2018: primo titolo ATP, finale Masters 1000, Top 15 e vittoria alle Next Gen Finals[modifica | modifica wikitesto]

Tsitsipas nel 2018

Dopo aver superato le qualificazioni sul cemento del torneo ATP 250 di Doha, estromette Florian Mayer e Richard Gasquet, per poi venire sconfitto da Dominic Thiem, quinto giocatore del ranking e testa di serie nº 1. Sempre sul cemento dell'ATP 250 di Auckland, viene eliminato al primo turno da Lukáš Lacko in tre set. Agli Australian Open non va oltre il primo turno, fermato in tre partite da Denis Shapovalov.

Tornato in Europa, arriva in semifinale sul cemento indoor del Challenger di Quimper, dove viene sconfitto da Quentin Halys al tie-break del terzo set. Nell'ATP 250 di Montpellier viene subito estromesso da Jérémy Chardy in tre set. Nel torneo ATP 500 di Rotterdam (cemento indoor), si ferma al primo turno delle qualificazioni, sconfitto al tie-break del set decisivo da Martin Kližan. Sul cemento indoor del torneo ATP 250 di Marsiglia raccoglie la quinta sconfitta consecutiva nel circuito maggiore, in due set, contro Nicolas Mahut.

Torna alla vittoria alla sua prima partecipazione al torneo ATP 500 di Dubai (cemento outdoor), dove raggiunge i quarti di finale eliminando Michail Kukuškin, in tre set, e Philipp Kohlschreiber, sempre in tre partite. Nei quarti di finale viene eliminato in tre set dalla wild-card Malek Jaziri.

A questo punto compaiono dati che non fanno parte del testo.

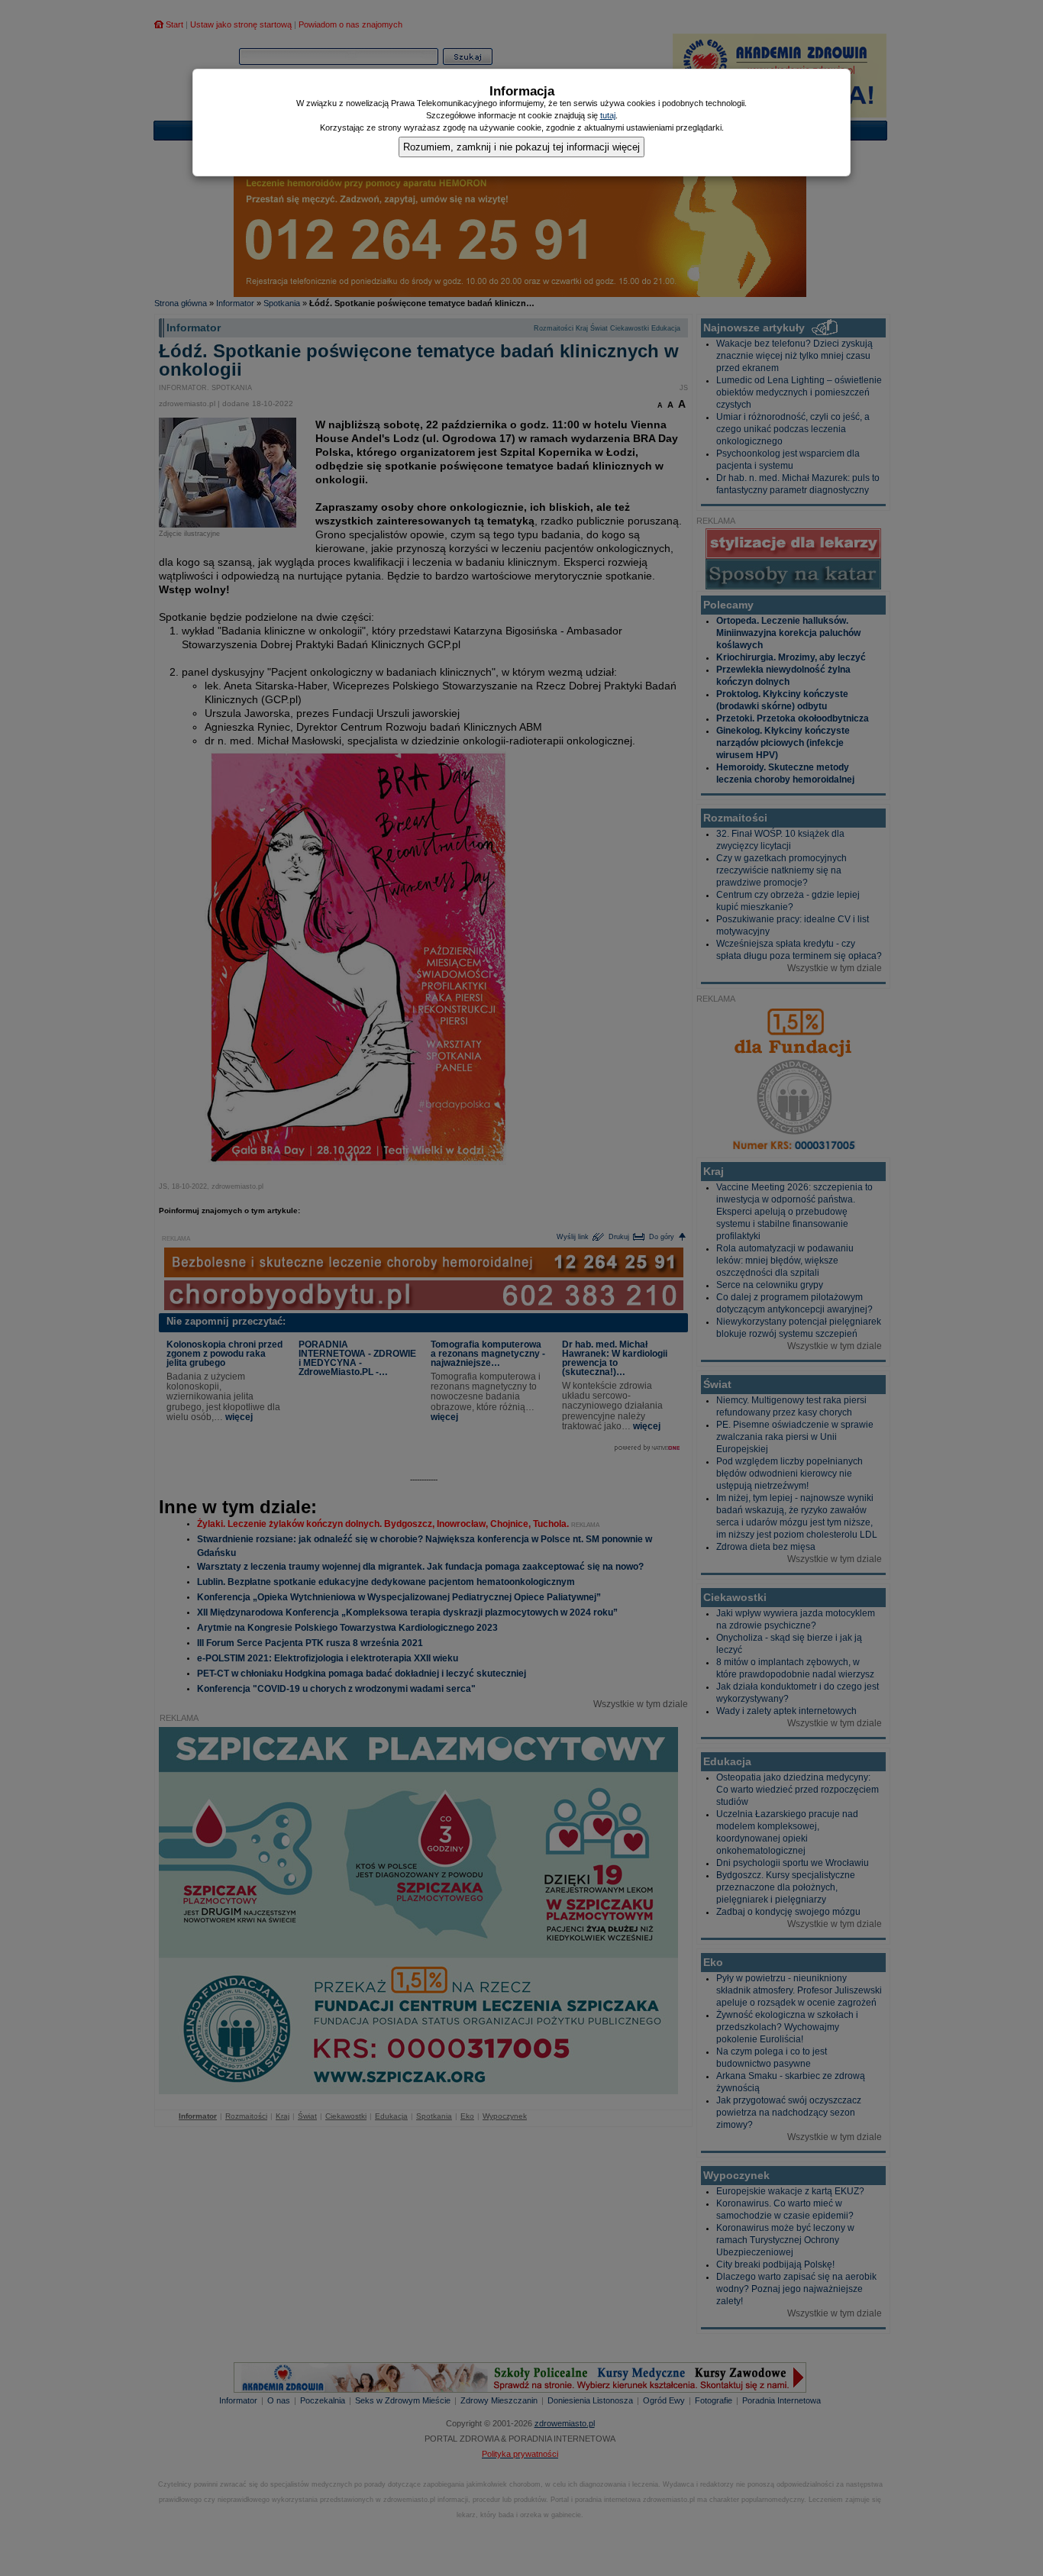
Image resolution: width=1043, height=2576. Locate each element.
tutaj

Alla sua prima partecipazione al Masters 1000 di Indian Wells estromette Radu Albot in due set, vincendo il suo secondo incontro in carriera in un torneo di questo livello, per poi arrendersi, sempre in tre partite, al nº 6 del mondo, Dominic Thiem. Due settimane dopo, fa il suo esordio assoluto anche al Masters 1000 di Miami, dove esce di scena al primo turno, in tre set, per mano di Daniil Medvedev. Conclude la prima parte della stagione sul cemento, al Challenger di Le Gosier, dove usufruisce di una wild card ed è accreditato della testa di serie nº 1. Esce di scena al secondo turno per mano di Cristian Garín, dopo aver eliminato al primo la wild card francese Corentin Denolly.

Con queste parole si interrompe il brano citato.